Overview of "The JWST EXCELS survey: Too much, too young, too fast? Ultra-massive quiescent galaxies at $3 < z < 5$"

The paper presents findings from the Early eXtragalactic Continuum and Emission Line Science (EXCELS) survey, utilizing JWST NIRSpec to investigate ultra-massive quiescent galaxies in the redshift range $3 < z < 5$. The authors examine the spectroscopic data of four such galaxies, each with stellar masses exceeding $10^{11}$ solar masses. Three key areas are addressed: their formation histories, implications for $\Lambda$-CDM cosmology, and their potential as precursors to local massive ellipticals.

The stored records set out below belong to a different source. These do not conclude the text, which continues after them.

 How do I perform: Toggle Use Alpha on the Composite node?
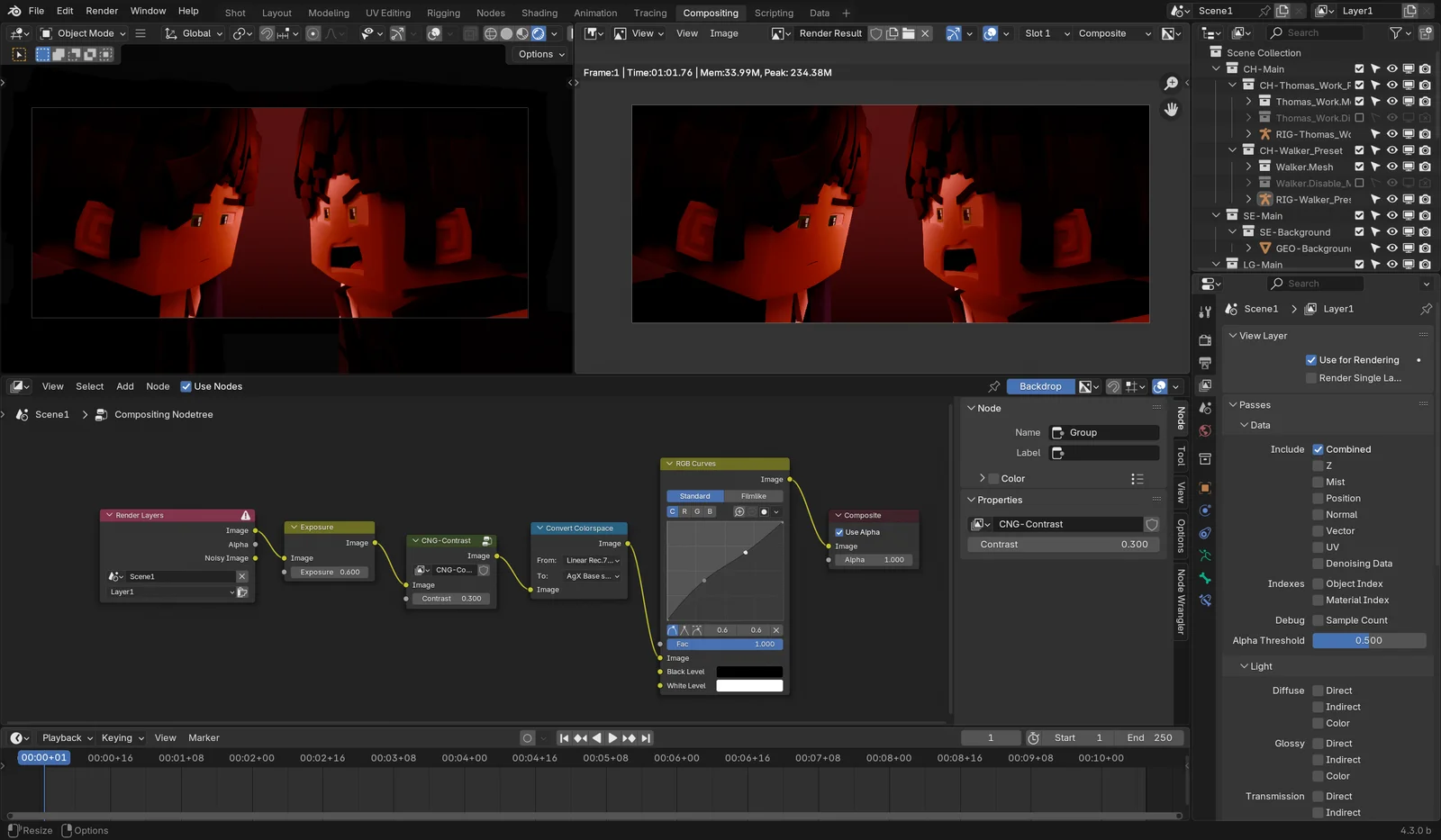[x=839, y=531]
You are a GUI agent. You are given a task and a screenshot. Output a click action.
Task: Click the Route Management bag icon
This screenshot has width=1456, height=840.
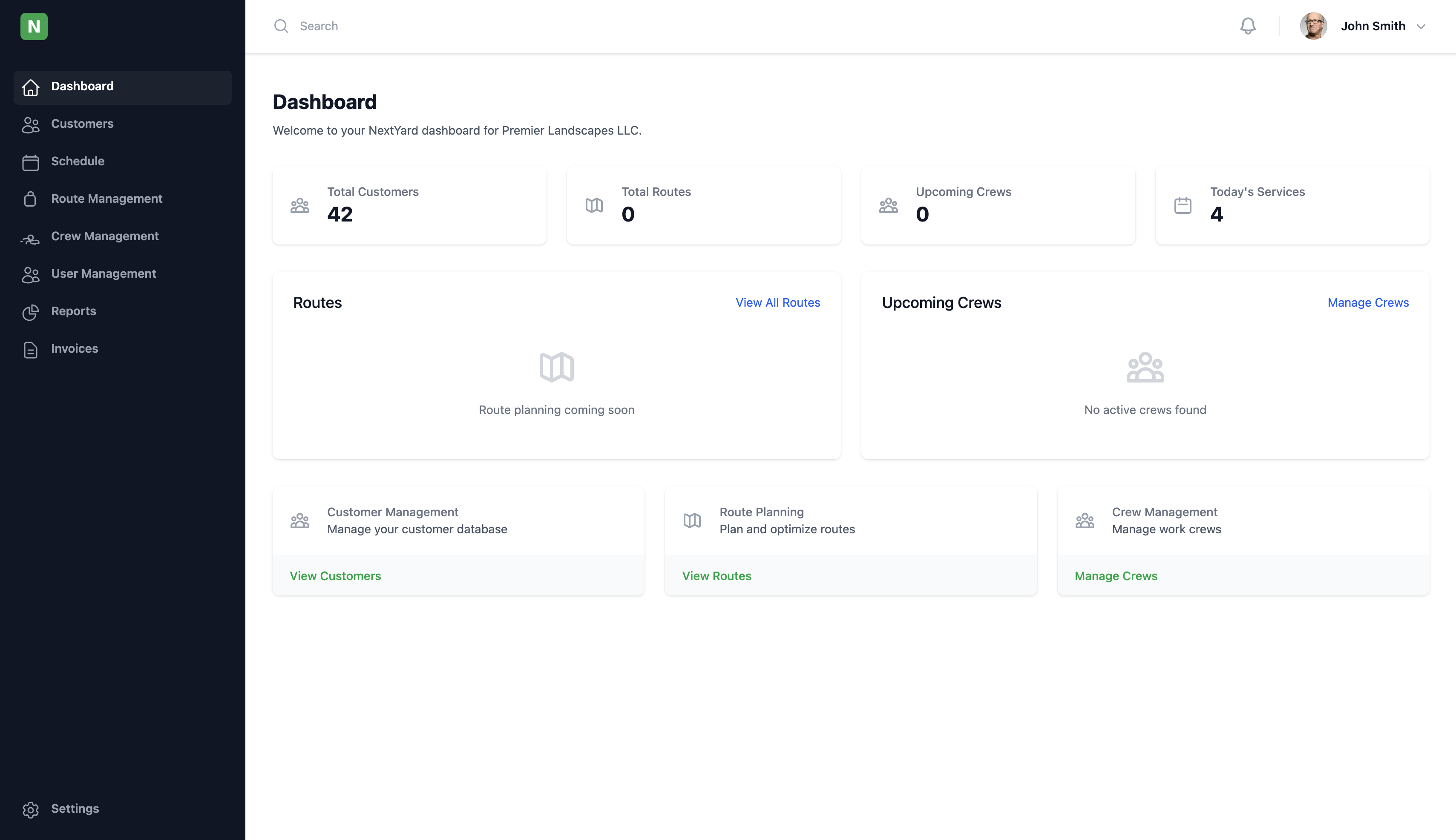tap(31, 199)
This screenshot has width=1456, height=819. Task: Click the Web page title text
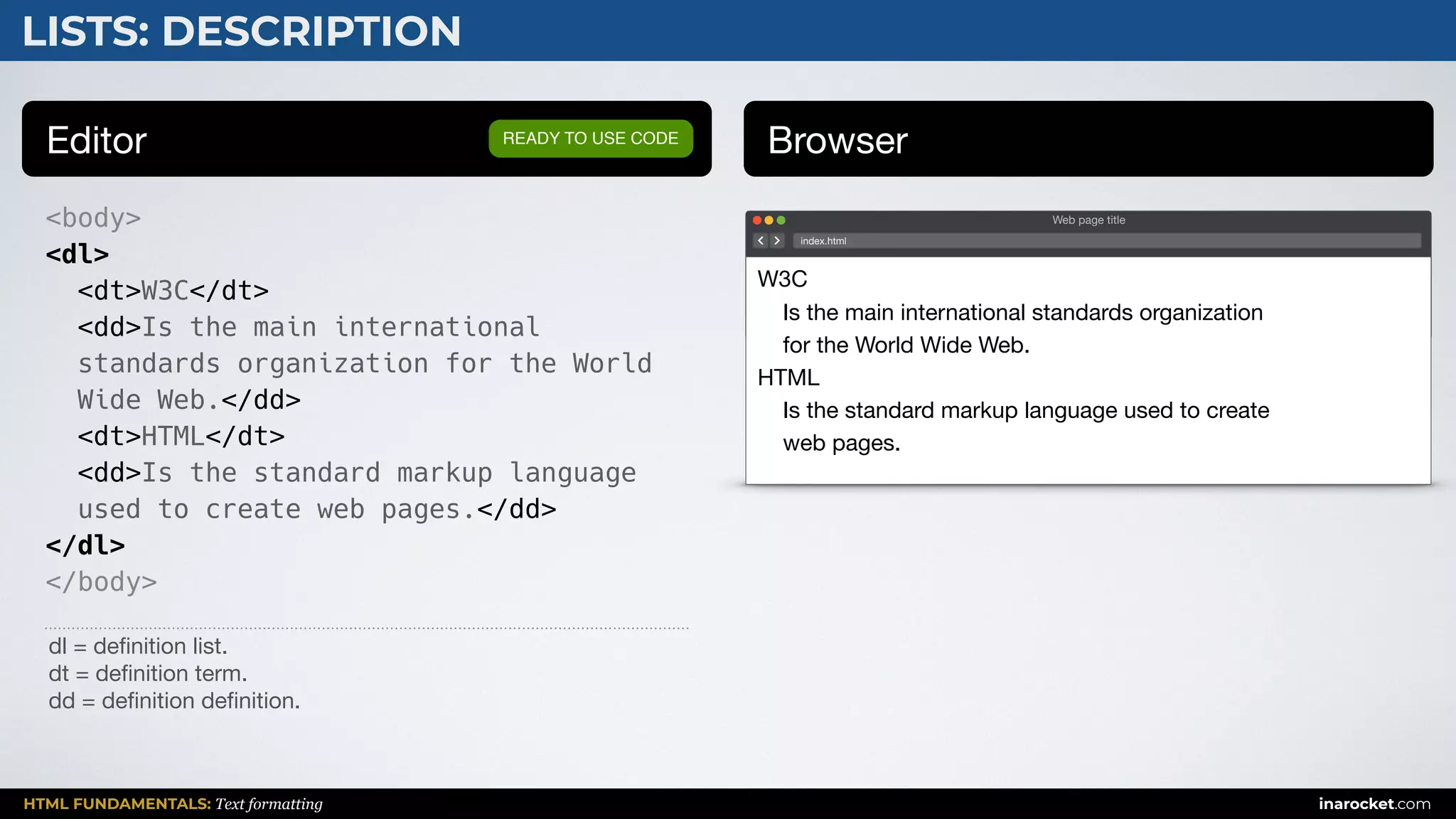tap(1088, 220)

Key Findings and Methodology

• Galaxy Selection and Properties: The paper focuses on four significant quiescent galaxies, among which a pair is newly identified at $z=4.62$. These galaxies exhibit Balmer absorption lines typical of post-starburst galaxies, indicating a cessation of star formation within recent cosmic epochs. High stellar metallicities and compact sizes are common traits, with measured metallicities indicating a range from sub-Solar to significantly above Solar.
• Star Formation Histories (SFHs): The paper utilizes full-spectral-fitting techniques to infer SFHs, revealing varied formation epochs spanning redshifts $5.5 < z < 11$. The SFH analysis suggests that these galaxies experienced intense star-forming periods followed by rapid quenching.
• Comparison with $\Lambda$-CDM Cosmology: Utilizing extreme value statistics (EVS), the authors compare the most-massive halos expected in their survey's volume against the inferred galaxy masses. Their results indicate that while high stellar fractions (approaching 100%) are necessary, these galaxies do not violate the $\Lambda$-CDM framework. This underscores a need for advanced baryonic physics that drive such efficient early star formation.

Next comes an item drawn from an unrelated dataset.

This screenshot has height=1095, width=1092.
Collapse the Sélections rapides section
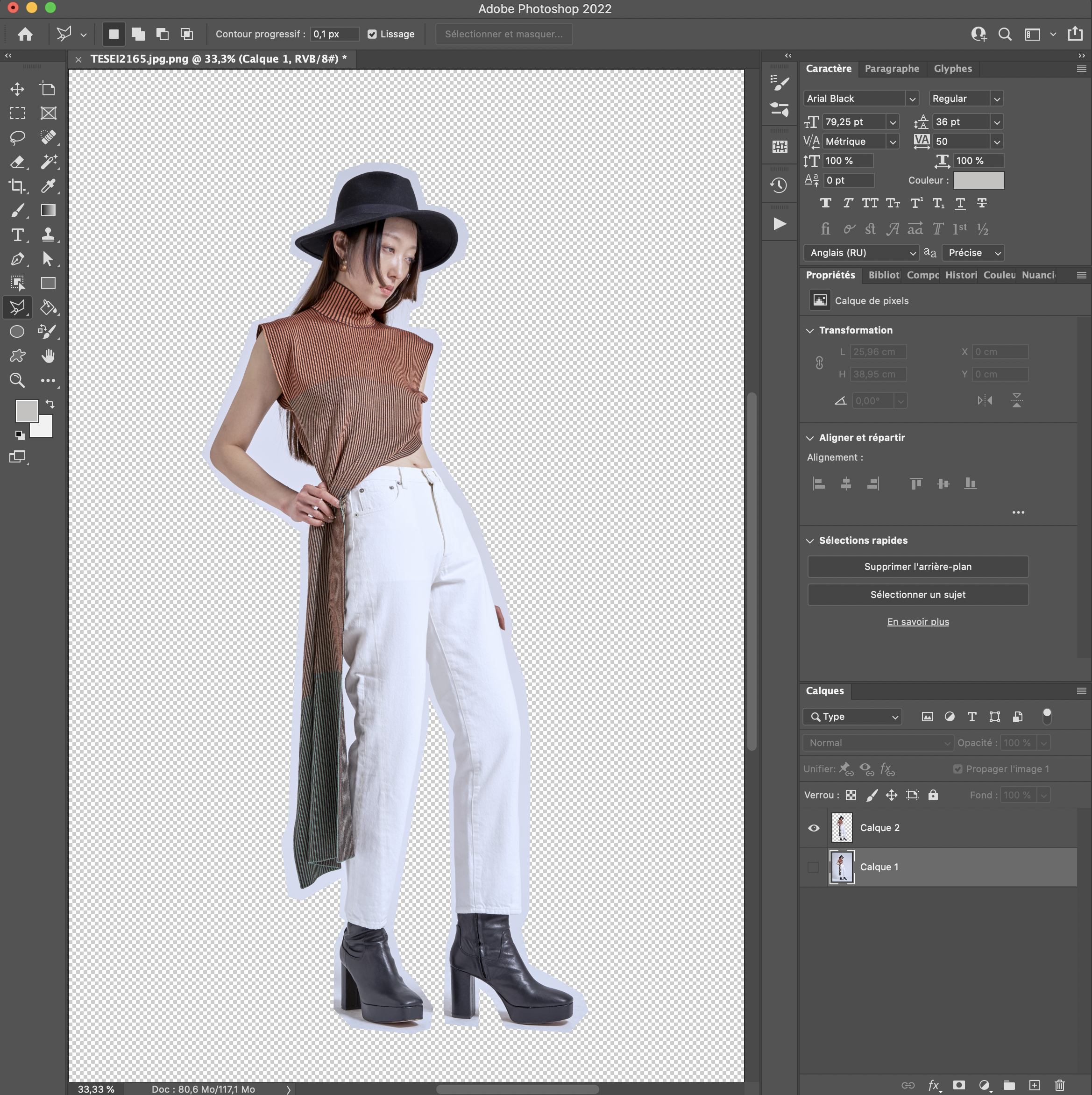pyautogui.click(x=810, y=540)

Implications and Future Work

The findings imply a more intricate galaxy formation scenario in the early Universe, likely needing revisions to models of star formation efficiency and feedback mechanisms in massive galaxies. The documentation of sizes and stellar densities provides foundational data for further studies into how such compact systems evolve into local massive elliptical galaxies.

The authors suggest that future work should explore understanding the progenitors of these galaxies, particularly at the redshifts where their formation peaks. Moreover, the EXCELS dataset offers a rich prospect for exploring broader galaxy demographics and refining cosmological models in light of newfound data.

Speculations on Future Developments

In the domain of observational cosmology, this work offers a crucial step towards unearthing the complexities of early star formation and galaxy evolution. The precise measurements obtained with JWST, combined with the application of advanced statistical approaches like EVS, create a pathway to reconciling observational evidence with theoretical constructs. As more data becomes available, particularly from similar high-redshift surveys, there will likely be enhanced understanding of the constraints on dark matter halo masses and the processes converting baryonic matter to stellar structures.

Future observational campaigns could focus on retrieving data at even shorter wavelengths to capture epochs nearer to reionization, providing further constraints on models of early Universe formation. Additionally, extending this analytical framework to different environments and lower stellar mass ranges could illuminate the dynamics of less massive, but perhaps equally intriguing, quiescent systems.

This paper sets a benchmark for future such studies, emphasizing the need for interdisciplinary approaches in astrophysics, blending precision observation with robust statistical and theoretical modeling.